▶ What needs to be done: Give the listing as a JSON list of strings, one per line with blank lines omitted, starting at the line containing "Image resolution: width=1372" and continuing to the end of the listing. Leave the pictures out.

▶ Supplied records:
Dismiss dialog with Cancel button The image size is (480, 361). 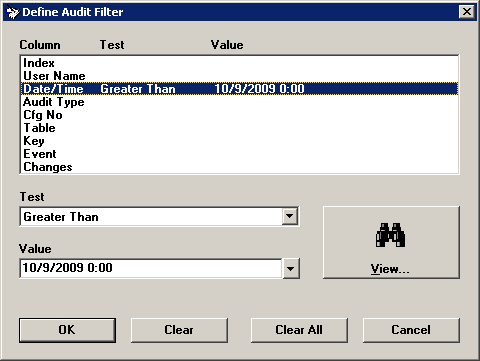(411, 330)
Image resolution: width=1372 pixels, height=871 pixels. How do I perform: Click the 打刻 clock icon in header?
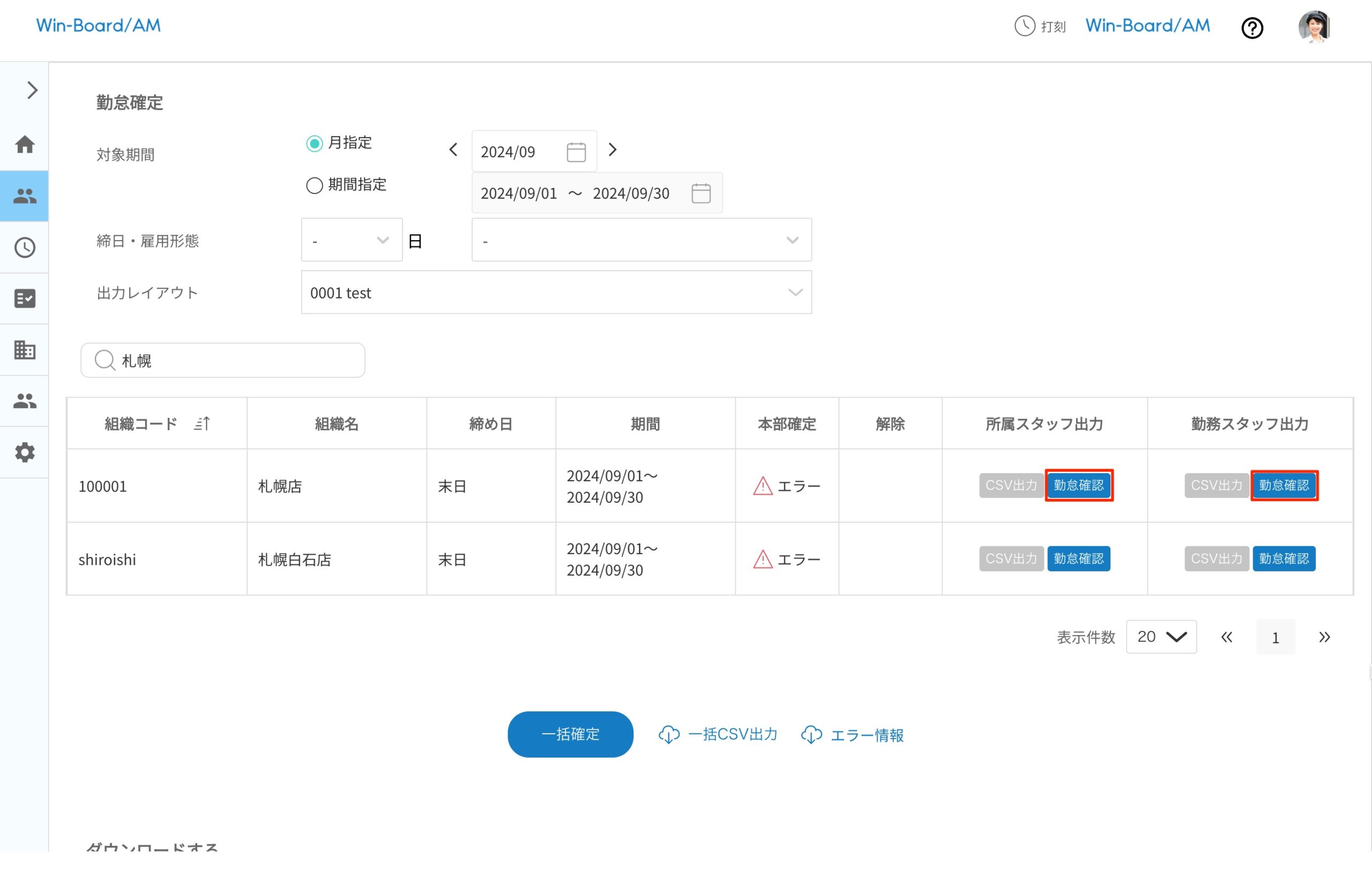click(1024, 26)
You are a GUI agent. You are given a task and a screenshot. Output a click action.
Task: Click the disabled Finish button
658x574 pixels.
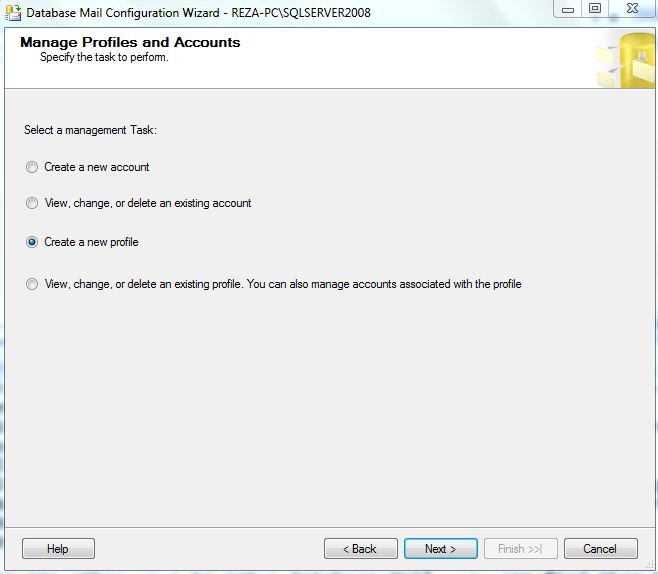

▶ Problem solution:
[
  "Image resolution: width=1372 pixels, height=871 pixels. How do I perform: Click the 打刻 clock icon in header?",
  "click(1024, 26)",
  "You are a GUI agent. You are given a task and a screenshot. Output a click action.",
  "Task: Click the disabled Finish button",
  "658x574 pixels."
]